:: TEXTE FOURNI ::
Je dois m’absenter aux toilettes d’où j’entends le public réclamer "le pas de danse" ?!!?.. lui de répondre "le pas de danse eighties" et d’enchaîner par une version très personnelle "d’Amoureux solitaires" que Lio nous a longtemps laissé croire être une petite sucrerie eighties aux accents vaguement new-wave. Quel erreur !! Dans une reprise où les cuivres semblent avoir biberonné du Sigur Ros, Méliès nous livre le texte dans toute son âpreté, sa cruauté, qui nous renvoient à nos solitudes : "et toi dis-moi que tu m’aimes, même si c’est un mensonge et qu’on a pas une chance ... afin que nos vies aient l’air parfaites". Réjouissant !
Joseph d’Anvers avec qui Arman Méliès a bossé sur le dernier disque de Bashung vient prêter sa voix et son harmonica pour un duo.
Avant d’enchaîner "Papier Carbone" , Méliès remercie Seb au son. Je me suis rarement surpris à applaudir autant le type derrière la console. Mais là ... chapeau mec ! Son beau, propre, cohérent, global où l’on entend aussi bien une guitare au son distordue, qu’un cuivre en sourdine, une cymbale qu’un harmonica. Ce type-là joue un rôle d’architecte ... L’hypnose musicale requiert des compétences !

:: DÉTAILS DE L'EXERCICE ::
D'après le texte fourni, qui vient prêter sa voix et son harmonica pour un duo ? Répondez en une phrase, s'il vous plaît.

:: DONNÉES AFFICHÉES ::

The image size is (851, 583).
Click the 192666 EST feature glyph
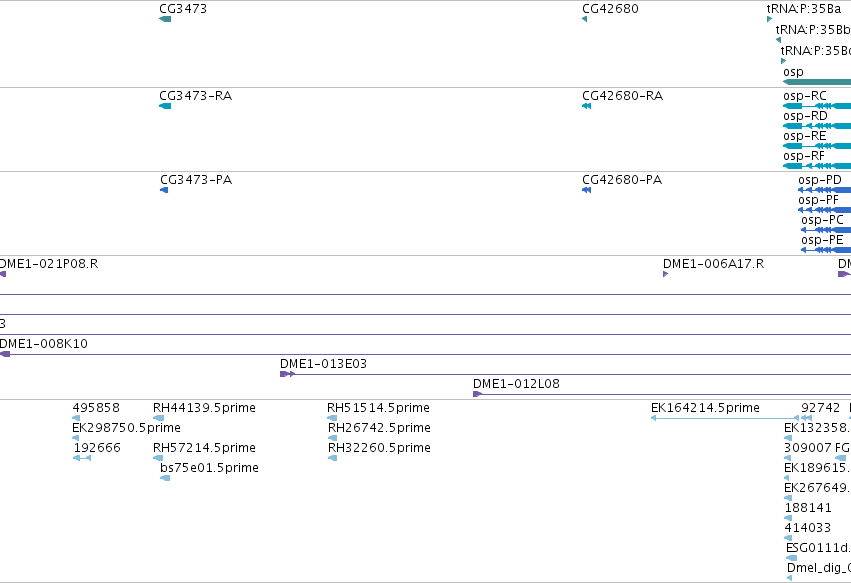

:: RÉSULTAT ::
C'est Joseph d'Anvers qui vient prêter sa voix et son harmonica pour un duo.